--- Record excerpts ---

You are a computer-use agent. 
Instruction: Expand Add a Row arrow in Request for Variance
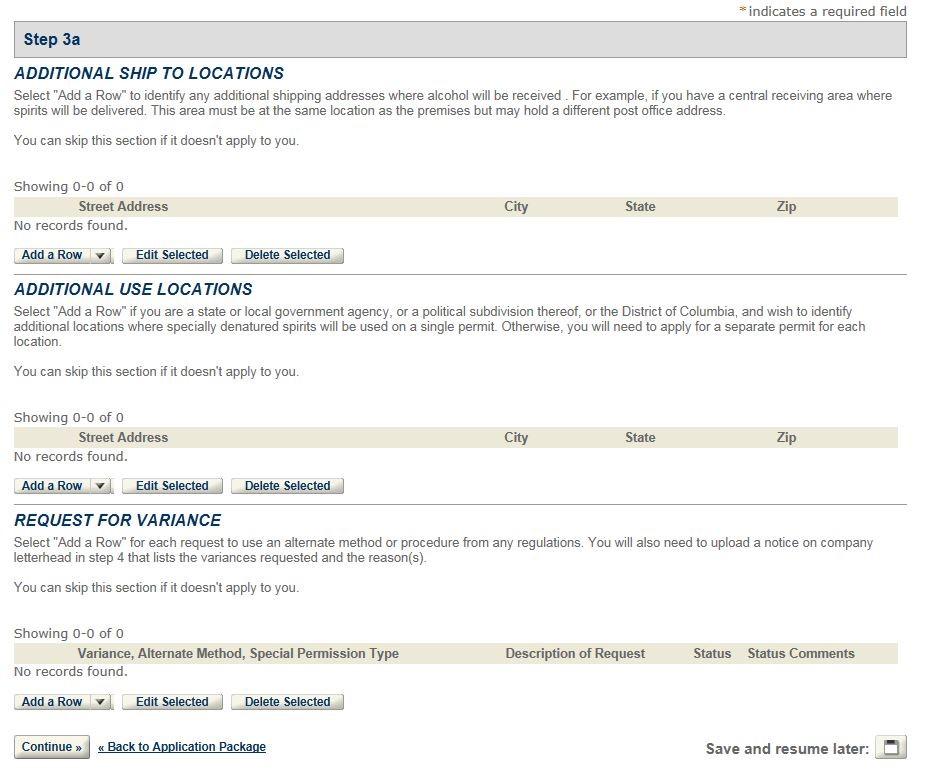(100, 702)
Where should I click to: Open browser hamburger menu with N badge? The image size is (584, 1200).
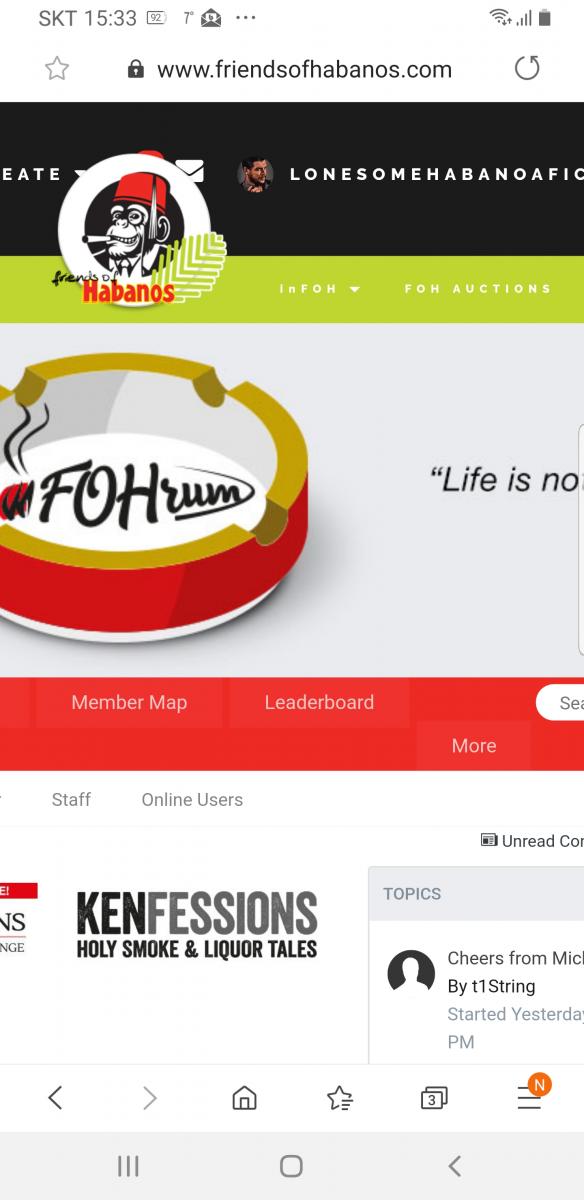[x=530, y=1096]
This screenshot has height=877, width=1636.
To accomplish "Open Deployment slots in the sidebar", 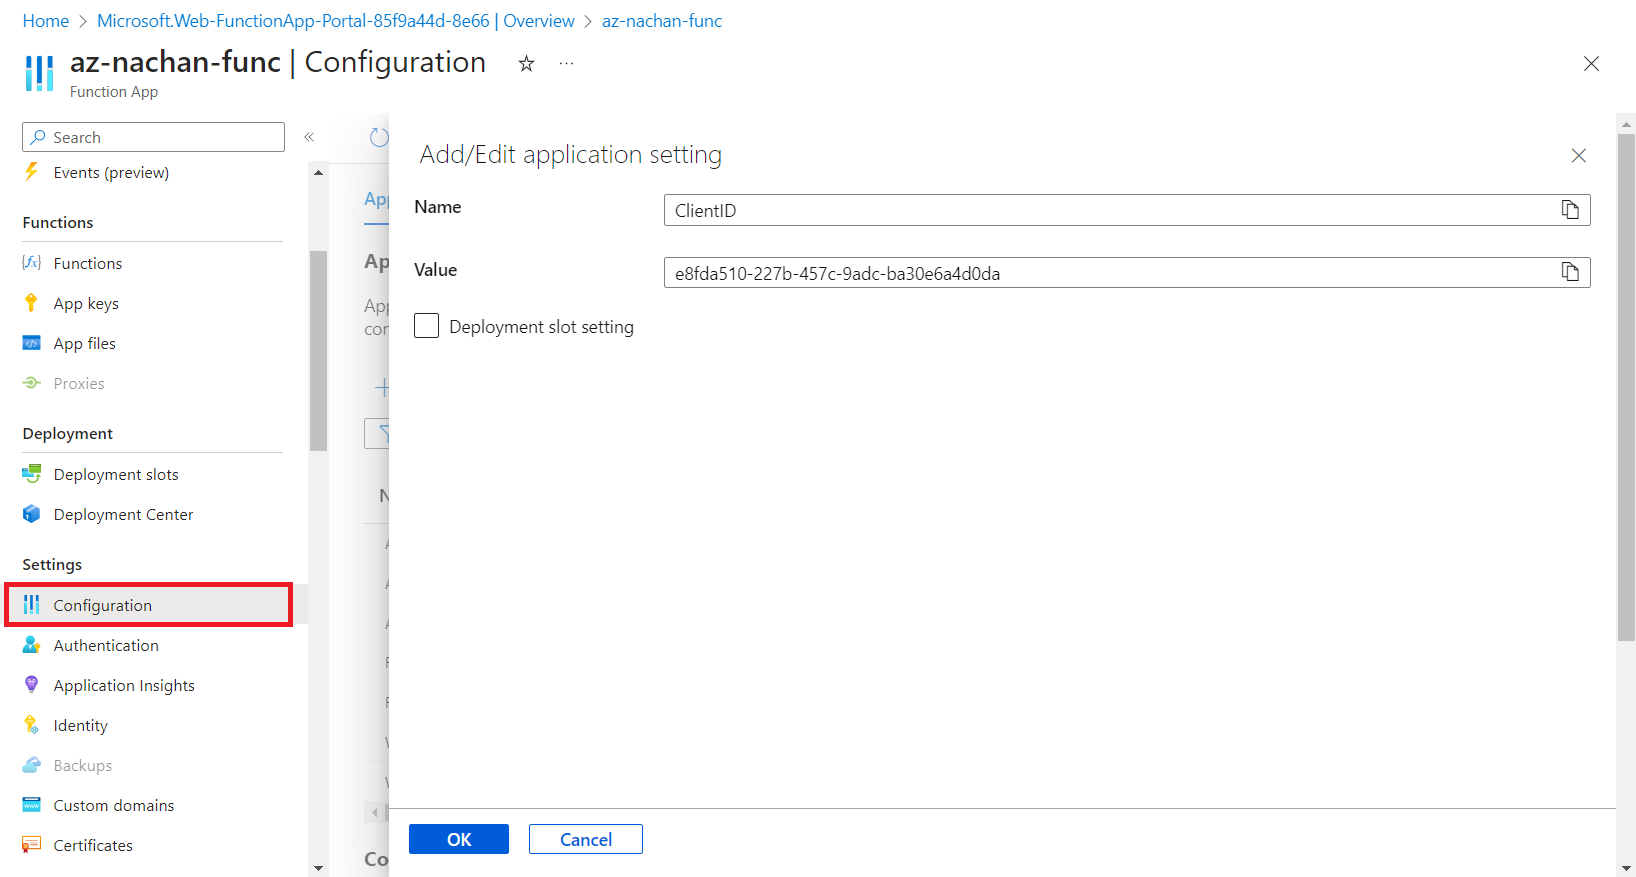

---

- _Work instruction_: Write out the entries above word for word. Do not include the pictures.

- _Task output_:
You are a computer-use agent. 
Instruction: Expand Add a Row arrow in Request for Variance
(100, 702)
Where should I click to: Open browser hamburger menu with N badge? The image size is (584, 1200).
[x=530, y=1096]
This screenshot has height=877, width=1636.
To accomplish "Open Deployment slots in the sidebar", 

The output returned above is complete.